- [What is expected] The stretch wanted below opens at the line containing "Castelo de Marvão" and closes at the line containing "For every named target in this 269×2576". Please return it exactly, with no other lines.

- [Provided data]

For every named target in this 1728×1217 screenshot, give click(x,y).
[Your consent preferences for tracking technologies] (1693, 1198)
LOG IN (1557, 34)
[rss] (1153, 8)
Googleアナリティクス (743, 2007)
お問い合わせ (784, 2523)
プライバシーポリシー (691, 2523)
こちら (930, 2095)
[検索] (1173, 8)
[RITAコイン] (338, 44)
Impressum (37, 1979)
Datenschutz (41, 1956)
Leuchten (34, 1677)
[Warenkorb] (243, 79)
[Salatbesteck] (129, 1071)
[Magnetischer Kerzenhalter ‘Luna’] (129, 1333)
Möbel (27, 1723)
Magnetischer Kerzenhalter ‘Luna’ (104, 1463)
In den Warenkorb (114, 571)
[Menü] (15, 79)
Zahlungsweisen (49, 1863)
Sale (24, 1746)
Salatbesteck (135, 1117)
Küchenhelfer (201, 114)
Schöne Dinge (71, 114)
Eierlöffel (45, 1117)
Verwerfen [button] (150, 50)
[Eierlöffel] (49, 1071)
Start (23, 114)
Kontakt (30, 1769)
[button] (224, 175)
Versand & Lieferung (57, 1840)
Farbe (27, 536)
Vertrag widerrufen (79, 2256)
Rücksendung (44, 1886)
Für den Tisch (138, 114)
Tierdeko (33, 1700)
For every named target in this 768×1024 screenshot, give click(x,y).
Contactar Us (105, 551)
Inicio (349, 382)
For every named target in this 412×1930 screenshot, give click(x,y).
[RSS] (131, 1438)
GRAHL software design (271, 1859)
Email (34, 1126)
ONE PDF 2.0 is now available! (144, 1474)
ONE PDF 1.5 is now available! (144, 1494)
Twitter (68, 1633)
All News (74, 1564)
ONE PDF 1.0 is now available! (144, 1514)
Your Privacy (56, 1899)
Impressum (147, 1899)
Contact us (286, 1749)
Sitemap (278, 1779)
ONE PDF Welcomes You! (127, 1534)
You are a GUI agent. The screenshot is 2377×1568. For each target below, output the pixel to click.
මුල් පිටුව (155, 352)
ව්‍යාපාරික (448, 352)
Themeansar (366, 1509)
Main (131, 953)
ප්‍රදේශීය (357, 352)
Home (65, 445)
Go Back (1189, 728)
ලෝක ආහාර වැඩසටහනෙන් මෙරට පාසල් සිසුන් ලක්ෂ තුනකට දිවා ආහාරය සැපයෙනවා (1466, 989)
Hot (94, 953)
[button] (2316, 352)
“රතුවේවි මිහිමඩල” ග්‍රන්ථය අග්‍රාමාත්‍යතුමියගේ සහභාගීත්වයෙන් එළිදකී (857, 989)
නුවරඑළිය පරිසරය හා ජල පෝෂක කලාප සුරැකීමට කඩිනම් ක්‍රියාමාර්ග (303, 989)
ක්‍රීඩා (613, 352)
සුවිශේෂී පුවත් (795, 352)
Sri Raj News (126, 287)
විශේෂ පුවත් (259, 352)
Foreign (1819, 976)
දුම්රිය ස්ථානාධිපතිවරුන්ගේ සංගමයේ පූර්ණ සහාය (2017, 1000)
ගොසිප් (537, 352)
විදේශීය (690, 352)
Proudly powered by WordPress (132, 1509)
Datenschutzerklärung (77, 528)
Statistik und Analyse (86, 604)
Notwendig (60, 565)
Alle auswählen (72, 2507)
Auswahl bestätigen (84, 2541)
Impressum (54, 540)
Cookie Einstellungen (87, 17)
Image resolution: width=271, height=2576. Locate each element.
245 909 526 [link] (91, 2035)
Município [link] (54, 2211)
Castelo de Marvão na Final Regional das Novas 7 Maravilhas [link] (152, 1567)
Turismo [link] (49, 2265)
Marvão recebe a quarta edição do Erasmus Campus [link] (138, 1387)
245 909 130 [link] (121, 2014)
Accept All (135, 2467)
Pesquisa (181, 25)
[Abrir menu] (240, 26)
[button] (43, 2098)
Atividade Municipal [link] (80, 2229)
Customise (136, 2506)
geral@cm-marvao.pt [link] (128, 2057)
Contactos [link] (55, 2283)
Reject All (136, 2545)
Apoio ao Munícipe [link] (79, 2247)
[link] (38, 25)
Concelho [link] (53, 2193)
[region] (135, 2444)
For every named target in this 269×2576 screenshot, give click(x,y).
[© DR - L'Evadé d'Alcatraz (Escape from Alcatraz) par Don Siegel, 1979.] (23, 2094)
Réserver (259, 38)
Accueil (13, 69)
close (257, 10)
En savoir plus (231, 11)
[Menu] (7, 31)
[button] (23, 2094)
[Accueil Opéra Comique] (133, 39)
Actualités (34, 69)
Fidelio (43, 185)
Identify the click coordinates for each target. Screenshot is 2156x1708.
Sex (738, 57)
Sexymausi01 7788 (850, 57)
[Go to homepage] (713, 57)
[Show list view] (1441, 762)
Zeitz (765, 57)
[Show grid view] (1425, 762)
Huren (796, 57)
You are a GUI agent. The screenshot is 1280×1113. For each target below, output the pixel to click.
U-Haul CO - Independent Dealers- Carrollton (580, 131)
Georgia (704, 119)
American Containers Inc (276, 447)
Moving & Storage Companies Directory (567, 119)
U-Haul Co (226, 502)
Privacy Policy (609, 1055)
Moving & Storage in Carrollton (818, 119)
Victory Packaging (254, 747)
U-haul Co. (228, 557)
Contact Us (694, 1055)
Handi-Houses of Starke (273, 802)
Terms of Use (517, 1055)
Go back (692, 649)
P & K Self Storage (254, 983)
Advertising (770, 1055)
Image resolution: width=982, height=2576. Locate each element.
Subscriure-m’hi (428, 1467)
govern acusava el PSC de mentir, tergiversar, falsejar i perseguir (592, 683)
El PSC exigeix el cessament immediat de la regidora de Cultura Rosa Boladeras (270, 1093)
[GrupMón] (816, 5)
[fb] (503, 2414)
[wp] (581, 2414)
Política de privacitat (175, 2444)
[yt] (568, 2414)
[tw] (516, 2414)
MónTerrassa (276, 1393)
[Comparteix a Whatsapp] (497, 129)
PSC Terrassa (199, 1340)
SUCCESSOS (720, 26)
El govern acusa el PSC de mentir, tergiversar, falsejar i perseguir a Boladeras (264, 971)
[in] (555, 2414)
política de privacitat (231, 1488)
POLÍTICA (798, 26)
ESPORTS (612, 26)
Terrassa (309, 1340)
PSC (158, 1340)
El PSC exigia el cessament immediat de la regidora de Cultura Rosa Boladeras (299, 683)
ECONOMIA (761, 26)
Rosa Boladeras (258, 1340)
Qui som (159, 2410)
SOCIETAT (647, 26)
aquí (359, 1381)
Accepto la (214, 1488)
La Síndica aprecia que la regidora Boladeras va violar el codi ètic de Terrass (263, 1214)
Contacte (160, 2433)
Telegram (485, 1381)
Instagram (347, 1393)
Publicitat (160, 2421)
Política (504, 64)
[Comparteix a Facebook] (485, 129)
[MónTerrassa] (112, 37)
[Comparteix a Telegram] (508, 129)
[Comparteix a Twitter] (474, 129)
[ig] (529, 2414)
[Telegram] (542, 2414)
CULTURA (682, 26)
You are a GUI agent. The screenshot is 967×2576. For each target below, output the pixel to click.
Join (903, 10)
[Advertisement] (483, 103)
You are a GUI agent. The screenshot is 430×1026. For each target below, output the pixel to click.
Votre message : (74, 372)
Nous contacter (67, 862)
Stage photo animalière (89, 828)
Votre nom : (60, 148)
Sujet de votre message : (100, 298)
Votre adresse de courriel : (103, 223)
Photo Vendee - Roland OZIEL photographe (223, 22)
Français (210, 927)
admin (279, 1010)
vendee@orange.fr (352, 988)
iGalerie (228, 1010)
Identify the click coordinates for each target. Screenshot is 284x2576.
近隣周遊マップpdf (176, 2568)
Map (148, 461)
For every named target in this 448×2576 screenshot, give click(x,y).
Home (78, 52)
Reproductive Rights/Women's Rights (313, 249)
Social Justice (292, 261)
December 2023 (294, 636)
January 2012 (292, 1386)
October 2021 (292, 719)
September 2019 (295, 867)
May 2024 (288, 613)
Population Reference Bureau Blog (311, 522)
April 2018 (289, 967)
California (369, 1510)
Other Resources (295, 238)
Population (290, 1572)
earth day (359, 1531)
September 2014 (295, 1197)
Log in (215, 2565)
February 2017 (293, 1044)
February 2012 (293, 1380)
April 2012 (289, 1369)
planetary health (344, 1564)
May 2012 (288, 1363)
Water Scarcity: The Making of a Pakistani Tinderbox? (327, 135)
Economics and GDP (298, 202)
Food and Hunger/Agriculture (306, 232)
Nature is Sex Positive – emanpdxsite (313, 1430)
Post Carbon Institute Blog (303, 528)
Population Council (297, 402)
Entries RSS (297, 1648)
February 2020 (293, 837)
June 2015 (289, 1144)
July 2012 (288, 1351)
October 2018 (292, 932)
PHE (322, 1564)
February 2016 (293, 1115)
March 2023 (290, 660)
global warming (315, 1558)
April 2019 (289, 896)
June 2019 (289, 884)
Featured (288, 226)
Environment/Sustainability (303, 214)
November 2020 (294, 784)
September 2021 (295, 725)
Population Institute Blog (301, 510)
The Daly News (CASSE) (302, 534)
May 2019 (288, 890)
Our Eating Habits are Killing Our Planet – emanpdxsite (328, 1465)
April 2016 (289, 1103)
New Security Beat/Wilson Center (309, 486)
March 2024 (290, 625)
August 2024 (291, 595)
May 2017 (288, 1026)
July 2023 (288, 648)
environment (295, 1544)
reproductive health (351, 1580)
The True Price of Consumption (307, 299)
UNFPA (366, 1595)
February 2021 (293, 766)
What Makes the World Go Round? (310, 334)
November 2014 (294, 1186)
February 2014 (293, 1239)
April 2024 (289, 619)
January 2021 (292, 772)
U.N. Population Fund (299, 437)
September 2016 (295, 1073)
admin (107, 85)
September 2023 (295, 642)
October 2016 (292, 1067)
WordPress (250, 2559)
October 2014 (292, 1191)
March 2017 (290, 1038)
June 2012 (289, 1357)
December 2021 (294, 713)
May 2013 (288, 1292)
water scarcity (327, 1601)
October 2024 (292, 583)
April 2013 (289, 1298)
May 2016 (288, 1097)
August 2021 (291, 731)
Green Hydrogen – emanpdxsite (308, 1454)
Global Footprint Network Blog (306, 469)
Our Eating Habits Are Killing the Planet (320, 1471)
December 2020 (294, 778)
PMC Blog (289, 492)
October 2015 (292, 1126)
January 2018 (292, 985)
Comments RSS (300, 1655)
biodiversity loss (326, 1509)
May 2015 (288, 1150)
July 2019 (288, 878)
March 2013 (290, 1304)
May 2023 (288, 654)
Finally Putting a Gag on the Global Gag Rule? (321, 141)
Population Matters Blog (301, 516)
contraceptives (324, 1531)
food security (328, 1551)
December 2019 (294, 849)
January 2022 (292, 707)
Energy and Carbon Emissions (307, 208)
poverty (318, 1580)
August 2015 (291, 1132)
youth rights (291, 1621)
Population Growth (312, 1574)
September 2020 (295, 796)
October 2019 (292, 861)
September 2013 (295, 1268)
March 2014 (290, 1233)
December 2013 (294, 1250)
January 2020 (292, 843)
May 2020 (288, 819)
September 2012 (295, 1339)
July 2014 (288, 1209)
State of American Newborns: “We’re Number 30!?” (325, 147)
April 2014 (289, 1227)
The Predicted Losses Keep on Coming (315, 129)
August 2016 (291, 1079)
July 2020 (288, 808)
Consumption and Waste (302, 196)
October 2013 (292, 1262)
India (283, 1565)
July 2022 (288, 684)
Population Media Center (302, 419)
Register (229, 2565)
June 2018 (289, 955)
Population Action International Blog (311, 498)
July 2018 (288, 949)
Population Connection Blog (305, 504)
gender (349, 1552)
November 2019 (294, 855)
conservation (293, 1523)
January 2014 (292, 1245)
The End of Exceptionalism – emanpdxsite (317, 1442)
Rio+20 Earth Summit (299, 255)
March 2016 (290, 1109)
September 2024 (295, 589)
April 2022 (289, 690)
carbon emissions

- [Task solution]
Castelo de Marvão na Final Regional das Novas 7 Maravilhas [link] (152, 1567)
Turismo [link] (49, 2265)
Marvão recebe a quarta edição do Erasmus Campus [link] (138, 1387)
245 909 130 [link] (121, 2014)
Accept All (135, 2467)
Pesquisa (181, 25)
[Abrir menu] (240, 26)
[button] (43, 2098)
Atividade Municipal [link] (80, 2229)
Customise (136, 2506)
geral@cm-marvao.pt [link] (128, 2057)
Contactos [link] (55, 2283)
Reject All (136, 2545)
Apoio ao Munícipe [link] (79, 2247)
[link] (38, 25)
Concelho [link] (53, 2193)
[region] (135, 2444)
For every named target in this 269×2576 screenshot, give click(x,y).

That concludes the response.